> **WHAT NEEDS TO BE DONE**:
Beneath this line are the data; copy exactly the part of them that opens with the line containing "Switch to the Performans tab" and closes with the line containing "The height and width of the screenshot is (980, 1208).", and only that part.

> **DATA FOR ANALYSIS**:
= = =
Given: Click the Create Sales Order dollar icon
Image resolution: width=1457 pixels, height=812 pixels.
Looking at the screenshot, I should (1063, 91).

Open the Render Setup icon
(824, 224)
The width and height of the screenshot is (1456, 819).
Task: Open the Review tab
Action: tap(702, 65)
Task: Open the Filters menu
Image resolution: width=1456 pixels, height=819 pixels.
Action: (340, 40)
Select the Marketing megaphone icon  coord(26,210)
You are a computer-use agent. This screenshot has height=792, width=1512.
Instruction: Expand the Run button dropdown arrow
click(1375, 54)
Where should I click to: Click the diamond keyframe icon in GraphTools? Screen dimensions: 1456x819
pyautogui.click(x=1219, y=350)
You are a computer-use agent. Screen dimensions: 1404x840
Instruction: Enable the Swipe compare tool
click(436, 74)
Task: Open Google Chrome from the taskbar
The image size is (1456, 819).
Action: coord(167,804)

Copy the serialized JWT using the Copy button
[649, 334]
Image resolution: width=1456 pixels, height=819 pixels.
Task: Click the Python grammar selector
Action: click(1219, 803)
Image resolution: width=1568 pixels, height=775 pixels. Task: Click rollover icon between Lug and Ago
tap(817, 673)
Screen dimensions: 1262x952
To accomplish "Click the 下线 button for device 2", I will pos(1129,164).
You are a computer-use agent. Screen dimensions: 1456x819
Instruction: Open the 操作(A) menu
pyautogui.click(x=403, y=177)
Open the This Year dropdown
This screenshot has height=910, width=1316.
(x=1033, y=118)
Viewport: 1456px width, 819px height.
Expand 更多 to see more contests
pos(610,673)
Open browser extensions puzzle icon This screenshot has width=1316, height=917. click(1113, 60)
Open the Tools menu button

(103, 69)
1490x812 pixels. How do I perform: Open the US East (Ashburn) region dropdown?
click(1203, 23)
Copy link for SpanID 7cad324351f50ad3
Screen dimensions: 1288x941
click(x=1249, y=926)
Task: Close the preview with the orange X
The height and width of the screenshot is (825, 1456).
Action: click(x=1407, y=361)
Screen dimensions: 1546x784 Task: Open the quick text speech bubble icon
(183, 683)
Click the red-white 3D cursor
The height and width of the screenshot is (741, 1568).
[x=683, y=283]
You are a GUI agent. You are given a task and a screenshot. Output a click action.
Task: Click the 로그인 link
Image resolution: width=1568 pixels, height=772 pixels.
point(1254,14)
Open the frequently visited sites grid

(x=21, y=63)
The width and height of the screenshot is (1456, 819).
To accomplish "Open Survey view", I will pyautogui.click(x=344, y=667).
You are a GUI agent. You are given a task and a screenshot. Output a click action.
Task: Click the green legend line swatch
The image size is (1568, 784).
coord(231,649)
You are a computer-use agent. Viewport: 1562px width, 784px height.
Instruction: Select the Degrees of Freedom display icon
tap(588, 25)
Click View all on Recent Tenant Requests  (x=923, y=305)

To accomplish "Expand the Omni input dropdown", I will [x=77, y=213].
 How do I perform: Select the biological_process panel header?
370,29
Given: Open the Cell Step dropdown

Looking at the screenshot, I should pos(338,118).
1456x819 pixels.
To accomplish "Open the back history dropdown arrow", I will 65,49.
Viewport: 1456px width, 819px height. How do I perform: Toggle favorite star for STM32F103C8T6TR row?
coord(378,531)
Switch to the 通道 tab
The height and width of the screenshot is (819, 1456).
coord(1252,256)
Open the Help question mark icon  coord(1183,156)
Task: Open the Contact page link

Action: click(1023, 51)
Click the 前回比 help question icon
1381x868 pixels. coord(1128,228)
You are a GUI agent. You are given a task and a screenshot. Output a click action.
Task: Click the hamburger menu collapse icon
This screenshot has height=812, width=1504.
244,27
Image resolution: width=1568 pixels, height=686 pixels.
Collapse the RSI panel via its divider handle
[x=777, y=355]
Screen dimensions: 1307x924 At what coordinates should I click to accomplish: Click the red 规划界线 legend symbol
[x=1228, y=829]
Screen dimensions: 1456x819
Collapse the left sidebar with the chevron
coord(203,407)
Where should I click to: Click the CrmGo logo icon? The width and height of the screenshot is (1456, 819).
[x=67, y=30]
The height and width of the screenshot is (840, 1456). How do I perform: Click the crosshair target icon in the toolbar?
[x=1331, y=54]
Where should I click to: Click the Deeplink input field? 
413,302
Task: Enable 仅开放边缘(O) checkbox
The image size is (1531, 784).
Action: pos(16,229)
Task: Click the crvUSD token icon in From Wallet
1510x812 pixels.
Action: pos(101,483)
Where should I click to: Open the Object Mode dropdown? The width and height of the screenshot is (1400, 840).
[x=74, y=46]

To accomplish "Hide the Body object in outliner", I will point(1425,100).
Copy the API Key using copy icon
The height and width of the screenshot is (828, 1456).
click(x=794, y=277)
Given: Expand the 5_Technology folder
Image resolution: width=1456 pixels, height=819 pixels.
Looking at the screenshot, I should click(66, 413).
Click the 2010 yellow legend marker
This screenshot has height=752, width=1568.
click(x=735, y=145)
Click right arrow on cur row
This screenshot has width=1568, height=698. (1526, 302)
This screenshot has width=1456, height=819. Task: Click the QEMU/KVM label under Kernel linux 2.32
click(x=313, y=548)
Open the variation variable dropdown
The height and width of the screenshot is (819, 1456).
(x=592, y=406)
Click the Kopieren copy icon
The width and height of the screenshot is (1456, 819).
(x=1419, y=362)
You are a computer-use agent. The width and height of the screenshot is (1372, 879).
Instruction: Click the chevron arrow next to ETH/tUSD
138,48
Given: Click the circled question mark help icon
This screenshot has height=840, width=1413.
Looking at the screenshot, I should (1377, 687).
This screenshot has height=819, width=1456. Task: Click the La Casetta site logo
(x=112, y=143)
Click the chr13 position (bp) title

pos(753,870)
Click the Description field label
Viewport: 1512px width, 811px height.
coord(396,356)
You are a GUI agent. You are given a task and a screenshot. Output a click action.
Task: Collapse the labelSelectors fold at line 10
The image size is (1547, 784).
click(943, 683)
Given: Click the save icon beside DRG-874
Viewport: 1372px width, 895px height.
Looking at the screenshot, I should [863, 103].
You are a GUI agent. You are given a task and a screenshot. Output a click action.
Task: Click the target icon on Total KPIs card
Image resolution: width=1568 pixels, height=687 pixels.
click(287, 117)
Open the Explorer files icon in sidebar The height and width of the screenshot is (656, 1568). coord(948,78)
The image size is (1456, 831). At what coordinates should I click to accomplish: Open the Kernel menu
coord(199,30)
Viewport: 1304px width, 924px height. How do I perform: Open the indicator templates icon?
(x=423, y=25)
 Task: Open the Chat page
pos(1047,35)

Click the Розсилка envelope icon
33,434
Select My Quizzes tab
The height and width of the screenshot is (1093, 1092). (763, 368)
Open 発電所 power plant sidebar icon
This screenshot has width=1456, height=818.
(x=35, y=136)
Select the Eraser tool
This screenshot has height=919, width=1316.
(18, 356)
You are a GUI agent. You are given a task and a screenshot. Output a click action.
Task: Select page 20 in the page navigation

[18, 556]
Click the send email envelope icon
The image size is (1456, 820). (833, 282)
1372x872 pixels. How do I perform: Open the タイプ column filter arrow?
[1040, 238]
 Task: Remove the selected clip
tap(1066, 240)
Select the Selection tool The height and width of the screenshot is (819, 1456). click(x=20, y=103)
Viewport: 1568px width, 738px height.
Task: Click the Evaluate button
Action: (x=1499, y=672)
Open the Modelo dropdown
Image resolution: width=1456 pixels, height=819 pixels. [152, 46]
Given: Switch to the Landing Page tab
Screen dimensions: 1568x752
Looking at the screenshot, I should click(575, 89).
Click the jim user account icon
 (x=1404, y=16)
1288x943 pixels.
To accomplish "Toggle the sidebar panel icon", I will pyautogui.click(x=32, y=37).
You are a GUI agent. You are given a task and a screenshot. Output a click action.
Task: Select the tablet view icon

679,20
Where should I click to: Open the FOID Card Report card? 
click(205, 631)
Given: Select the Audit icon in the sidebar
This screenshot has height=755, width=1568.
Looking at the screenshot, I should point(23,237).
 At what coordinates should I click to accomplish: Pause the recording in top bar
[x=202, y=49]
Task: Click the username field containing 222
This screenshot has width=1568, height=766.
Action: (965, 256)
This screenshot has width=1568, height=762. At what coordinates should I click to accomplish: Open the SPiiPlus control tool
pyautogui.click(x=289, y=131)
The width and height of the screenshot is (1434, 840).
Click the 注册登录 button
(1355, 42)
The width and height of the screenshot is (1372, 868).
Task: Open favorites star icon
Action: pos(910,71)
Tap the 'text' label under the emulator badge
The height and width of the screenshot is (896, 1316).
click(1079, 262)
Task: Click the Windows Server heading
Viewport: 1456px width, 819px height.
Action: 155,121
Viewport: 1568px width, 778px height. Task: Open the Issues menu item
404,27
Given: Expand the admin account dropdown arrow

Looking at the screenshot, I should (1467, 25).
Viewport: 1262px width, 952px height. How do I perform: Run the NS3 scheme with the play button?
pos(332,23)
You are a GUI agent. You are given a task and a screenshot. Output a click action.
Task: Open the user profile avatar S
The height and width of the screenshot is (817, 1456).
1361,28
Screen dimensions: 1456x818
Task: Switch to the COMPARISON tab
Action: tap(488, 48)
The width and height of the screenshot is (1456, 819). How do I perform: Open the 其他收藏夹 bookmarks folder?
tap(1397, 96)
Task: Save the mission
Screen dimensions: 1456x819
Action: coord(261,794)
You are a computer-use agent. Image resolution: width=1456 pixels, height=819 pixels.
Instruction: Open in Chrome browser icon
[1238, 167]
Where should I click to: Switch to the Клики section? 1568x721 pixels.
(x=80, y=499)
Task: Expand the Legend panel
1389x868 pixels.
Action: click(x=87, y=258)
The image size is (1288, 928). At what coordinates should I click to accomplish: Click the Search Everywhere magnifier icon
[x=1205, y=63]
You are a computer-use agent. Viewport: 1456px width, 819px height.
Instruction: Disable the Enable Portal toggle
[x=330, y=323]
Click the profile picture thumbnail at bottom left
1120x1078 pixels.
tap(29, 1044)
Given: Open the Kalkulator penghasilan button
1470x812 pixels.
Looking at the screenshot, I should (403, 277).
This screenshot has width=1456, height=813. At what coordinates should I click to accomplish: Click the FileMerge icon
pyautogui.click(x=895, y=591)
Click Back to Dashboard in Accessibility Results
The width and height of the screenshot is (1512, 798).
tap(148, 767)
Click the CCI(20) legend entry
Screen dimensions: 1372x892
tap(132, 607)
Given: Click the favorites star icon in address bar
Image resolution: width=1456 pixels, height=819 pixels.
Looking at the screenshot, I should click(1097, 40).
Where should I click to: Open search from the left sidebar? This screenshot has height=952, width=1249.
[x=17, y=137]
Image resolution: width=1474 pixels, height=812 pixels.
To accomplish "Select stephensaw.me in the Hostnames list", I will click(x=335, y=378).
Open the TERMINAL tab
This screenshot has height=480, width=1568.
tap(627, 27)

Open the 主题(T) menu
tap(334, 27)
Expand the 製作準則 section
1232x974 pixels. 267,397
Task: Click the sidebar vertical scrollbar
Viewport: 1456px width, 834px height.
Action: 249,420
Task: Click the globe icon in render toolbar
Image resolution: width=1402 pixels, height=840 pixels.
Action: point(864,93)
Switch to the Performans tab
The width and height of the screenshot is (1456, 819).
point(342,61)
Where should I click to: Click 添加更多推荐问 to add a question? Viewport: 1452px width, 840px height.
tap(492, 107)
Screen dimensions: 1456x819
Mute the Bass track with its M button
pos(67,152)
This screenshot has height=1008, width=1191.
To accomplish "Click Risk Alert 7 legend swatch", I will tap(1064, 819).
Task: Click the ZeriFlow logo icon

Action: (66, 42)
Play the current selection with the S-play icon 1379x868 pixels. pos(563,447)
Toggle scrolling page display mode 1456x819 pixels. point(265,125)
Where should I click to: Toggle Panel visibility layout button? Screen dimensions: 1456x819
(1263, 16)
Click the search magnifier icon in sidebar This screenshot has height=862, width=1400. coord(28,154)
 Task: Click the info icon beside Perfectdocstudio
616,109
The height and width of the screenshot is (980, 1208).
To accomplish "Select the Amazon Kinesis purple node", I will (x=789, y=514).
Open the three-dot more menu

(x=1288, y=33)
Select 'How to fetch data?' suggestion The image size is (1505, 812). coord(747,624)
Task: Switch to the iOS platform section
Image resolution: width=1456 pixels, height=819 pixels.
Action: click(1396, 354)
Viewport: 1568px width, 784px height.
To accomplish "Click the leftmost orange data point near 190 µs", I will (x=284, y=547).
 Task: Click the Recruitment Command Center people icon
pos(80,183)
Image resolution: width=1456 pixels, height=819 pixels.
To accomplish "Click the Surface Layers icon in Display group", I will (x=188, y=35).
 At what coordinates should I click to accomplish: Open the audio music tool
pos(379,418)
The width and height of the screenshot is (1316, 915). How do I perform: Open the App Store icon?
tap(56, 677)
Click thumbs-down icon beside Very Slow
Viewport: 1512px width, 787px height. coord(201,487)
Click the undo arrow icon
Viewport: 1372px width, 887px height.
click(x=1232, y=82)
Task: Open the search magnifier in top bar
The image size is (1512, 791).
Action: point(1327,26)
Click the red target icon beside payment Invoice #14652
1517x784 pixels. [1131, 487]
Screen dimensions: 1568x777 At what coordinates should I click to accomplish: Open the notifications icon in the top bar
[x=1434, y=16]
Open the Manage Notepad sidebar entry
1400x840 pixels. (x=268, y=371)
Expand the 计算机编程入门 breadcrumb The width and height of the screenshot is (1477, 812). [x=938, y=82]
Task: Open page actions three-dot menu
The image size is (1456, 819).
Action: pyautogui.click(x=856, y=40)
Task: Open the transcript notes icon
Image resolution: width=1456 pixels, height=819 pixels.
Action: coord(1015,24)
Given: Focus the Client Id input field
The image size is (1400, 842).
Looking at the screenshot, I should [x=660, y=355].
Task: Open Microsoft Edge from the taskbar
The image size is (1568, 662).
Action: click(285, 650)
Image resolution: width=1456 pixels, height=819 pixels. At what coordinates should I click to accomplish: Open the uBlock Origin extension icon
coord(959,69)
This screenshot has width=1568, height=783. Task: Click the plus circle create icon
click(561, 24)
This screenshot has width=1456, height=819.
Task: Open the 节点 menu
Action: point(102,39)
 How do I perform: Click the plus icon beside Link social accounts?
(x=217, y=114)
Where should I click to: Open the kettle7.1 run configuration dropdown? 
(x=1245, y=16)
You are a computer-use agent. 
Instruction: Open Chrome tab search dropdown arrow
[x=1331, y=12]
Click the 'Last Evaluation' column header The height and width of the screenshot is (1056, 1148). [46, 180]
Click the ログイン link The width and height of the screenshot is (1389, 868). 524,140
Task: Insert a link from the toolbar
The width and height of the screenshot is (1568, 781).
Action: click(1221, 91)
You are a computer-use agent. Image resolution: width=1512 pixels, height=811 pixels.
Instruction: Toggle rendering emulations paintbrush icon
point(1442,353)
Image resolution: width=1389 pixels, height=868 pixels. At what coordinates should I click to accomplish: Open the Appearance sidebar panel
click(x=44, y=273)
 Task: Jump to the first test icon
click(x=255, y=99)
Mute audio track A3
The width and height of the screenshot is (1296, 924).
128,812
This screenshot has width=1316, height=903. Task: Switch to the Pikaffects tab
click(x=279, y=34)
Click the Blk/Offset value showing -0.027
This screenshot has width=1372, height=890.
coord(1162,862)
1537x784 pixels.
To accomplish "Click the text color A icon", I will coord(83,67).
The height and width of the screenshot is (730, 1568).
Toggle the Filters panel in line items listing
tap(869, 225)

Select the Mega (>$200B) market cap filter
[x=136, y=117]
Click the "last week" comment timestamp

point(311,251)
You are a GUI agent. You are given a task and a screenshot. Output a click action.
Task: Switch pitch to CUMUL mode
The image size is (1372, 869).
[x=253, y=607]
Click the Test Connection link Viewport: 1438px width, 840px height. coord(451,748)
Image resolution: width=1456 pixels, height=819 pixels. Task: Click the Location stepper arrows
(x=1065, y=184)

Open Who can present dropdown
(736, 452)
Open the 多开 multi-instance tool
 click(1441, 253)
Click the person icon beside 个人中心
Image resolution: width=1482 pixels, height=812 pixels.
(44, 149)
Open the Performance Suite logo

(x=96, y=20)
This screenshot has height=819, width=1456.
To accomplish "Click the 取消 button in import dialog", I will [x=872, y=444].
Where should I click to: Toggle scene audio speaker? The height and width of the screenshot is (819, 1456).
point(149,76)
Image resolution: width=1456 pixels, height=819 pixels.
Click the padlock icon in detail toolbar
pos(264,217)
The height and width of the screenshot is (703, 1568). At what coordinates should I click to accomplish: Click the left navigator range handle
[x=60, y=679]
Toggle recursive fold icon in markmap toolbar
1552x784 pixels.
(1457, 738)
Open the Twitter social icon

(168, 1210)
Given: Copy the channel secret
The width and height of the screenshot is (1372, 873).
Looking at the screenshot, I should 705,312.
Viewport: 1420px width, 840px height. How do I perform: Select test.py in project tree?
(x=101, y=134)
= = =
> **SOLUTION TO THIS TASK**:
Switch to the Performans tab
The width and height of the screenshot is (1456, 819).
point(342,61)
Where should I click to: Click 添加更多推荐问 to add a question? Viewport: 1452px width, 840px height.
tap(492, 107)
Screen dimensions: 1456x819
Mute the Bass track with its M button
pos(67,152)
This screenshot has height=1008, width=1191.
To accomplish "Click Risk Alert 7 legend swatch", I will tap(1064, 819).
Task: Click the ZeriFlow logo icon

Action: (66, 42)
Play the current selection with the S-play icon 1379x868 pixels. pos(563,447)
Toggle scrolling page display mode 1456x819 pixels. point(265,125)
Where should I click to: Toggle Panel visibility layout button? Screen dimensions: 1456x819
(1263, 16)
Click the search magnifier icon in sidebar This screenshot has height=862, width=1400. coord(28,154)
 Task: Click the info icon beside Perfectdocstudio
616,109
The height and width of the screenshot is (980, 1208).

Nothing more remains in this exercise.